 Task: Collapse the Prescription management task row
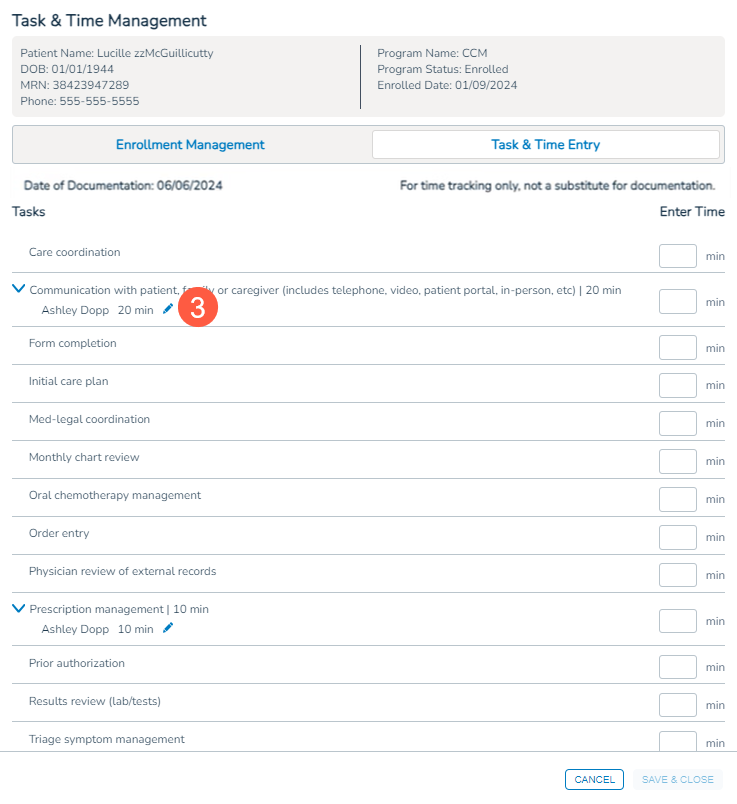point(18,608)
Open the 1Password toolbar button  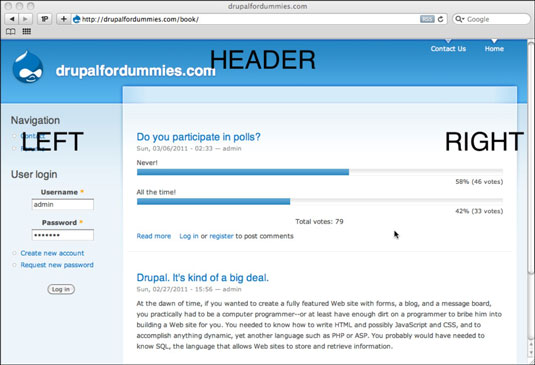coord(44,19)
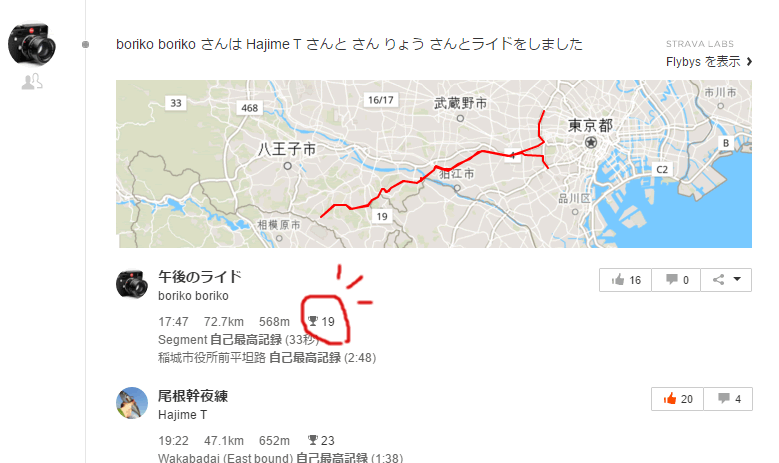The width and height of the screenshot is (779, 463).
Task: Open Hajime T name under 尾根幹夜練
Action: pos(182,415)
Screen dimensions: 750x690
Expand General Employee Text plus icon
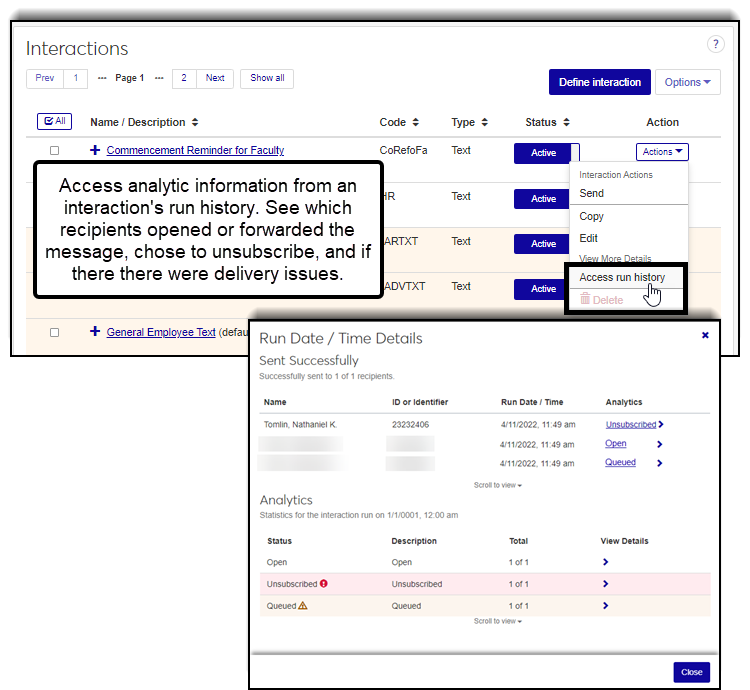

What you will do = Repeat the lines of the records verbatim, starting at the line containing "Screen dimensions: 750x690" and stopping after the final line. Images stay out.

Response to this exercise =
Screen dimensions: 750x690
Expand General Employee Text plus icon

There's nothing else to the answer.